** Required action **
Type out each entry exactly.
[[ Dataset entries, beginning ]]
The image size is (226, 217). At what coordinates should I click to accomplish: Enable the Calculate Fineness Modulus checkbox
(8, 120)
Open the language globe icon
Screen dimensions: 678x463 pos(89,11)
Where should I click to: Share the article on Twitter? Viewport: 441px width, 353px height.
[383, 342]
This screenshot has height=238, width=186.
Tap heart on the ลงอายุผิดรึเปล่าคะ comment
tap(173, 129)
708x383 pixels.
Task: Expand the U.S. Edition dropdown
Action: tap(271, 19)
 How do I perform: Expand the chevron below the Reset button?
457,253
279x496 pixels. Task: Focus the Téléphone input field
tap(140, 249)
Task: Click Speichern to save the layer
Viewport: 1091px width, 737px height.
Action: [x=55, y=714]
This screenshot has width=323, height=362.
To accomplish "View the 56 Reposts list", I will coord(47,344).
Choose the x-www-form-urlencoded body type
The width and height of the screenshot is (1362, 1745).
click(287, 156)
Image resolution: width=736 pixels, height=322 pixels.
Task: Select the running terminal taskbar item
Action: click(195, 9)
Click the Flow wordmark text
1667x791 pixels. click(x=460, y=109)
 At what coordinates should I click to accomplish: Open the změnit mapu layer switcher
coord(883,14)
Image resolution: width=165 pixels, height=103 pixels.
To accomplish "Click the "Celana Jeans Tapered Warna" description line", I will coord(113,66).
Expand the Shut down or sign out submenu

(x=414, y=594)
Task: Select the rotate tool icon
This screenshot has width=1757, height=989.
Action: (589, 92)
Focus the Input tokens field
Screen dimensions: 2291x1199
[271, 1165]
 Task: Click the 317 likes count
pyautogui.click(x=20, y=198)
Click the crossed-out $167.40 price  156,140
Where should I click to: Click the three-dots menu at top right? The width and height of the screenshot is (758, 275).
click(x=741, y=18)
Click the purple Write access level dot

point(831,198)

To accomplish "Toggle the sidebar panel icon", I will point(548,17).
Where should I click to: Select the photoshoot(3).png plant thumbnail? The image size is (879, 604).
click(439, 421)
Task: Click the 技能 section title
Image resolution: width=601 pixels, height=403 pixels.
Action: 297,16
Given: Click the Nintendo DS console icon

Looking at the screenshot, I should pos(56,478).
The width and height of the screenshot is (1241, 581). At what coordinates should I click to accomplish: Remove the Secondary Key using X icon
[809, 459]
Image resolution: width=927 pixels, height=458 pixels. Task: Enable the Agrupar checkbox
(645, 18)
[[ Dataset entries, end ]]
** Answer space **
The image size is (226, 217). At what coordinates should I click to accomplish: Enable the Calculate Fineness Modulus checkbox
(8, 120)
Open the language globe icon
Screen dimensions: 678x463 pos(89,11)
Where should I click to: Share the article on Twitter? Viewport: 441px width, 353px height.
[383, 342]
This screenshot has height=238, width=186.
Tap heart on the ลงอายุผิดรึเปล่าคะ comment
tap(173, 129)
708x383 pixels.
Task: Expand the U.S. Edition dropdown
Action: tap(271, 19)
 How do I perform: Expand the chevron below the Reset button?
457,253
279x496 pixels. Task: Focus the Téléphone input field
tap(140, 249)
Task: Click Speichern to save the layer
Viewport: 1091px width, 737px height.
Action: [x=55, y=714]
This screenshot has width=323, height=362.
To accomplish "View the 56 Reposts list", I will coord(47,344).
Choose the x-www-form-urlencoded body type
The width and height of the screenshot is (1362, 1745).
click(287, 156)
Image resolution: width=736 pixels, height=322 pixels.
Task: Select the running terminal taskbar item
Action: click(195, 9)
Click the Flow wordmark text
1667x791 pixels. click(x=460, y=109)
 At what coordinates should I click to accomplish: Open the změnit mapu layer switcher
coord(883,14)
Image resolution: width=165 pixels, height=103 pixels.
To accomplish "Click the "Celana Jeans Tapered Warna" description line", I will coord(113,66).
Expand the Shut down or sign out submenu

(x=414, y=594)
Task: Select the rotate tool icon
This screenshot has width=1757, height=989.
Action: (589, 92)
Focus the Input tokens field
Screen dimensions: 2291x1199
[271, 1165]
 Task: Click the 317 likes count
pyautogui.click(x=20, y=198)
Click the crossed-out $167.40 price  156,140
Where should I click to: Click the three-dots menu at top right? The width and height of the screenshot is (758, 275).
click(x=741, y=18)
Click the purple Write access level dot

point(831,198)

To accomplish "Toggle the sidebar panel icon", I will point(548,17).
Where should I click to: Select the photoshoot(3).png plant thumbnail? The image size is (879, 604).
click(439, 421)
Task: Click the 技能 section title
Image resolution: width=601 pixels, height=403 pixels.
Action: 297,16
Given: Click the Nintendo DS console icon

Looking at the screenshot, I should pos(56,478).
The width and height of the screenshot is (1241, 581). At what coordinates should I click to accomplish: Remove the Secondary Key using X icon
[809, 459]
Image resolution: width=927 pixels, height=458 pixels. Task: Enable the Agrupar checkbox
(645, 18)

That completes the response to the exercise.